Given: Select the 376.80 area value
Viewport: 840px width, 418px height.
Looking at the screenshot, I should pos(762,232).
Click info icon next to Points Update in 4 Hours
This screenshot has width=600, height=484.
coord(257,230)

..............................

## TASK
Extract all of the data shown above and repeat it verbatim.

## SOLUTION
Given: Select the 376.80 area value
Viewport: 840px width, 418px height.
Looking at the screenshot, I should pos(762,232).
Click info icon next to Points Update in 4 Hours
This screenshot has width=600, height=484.
coord(257,230)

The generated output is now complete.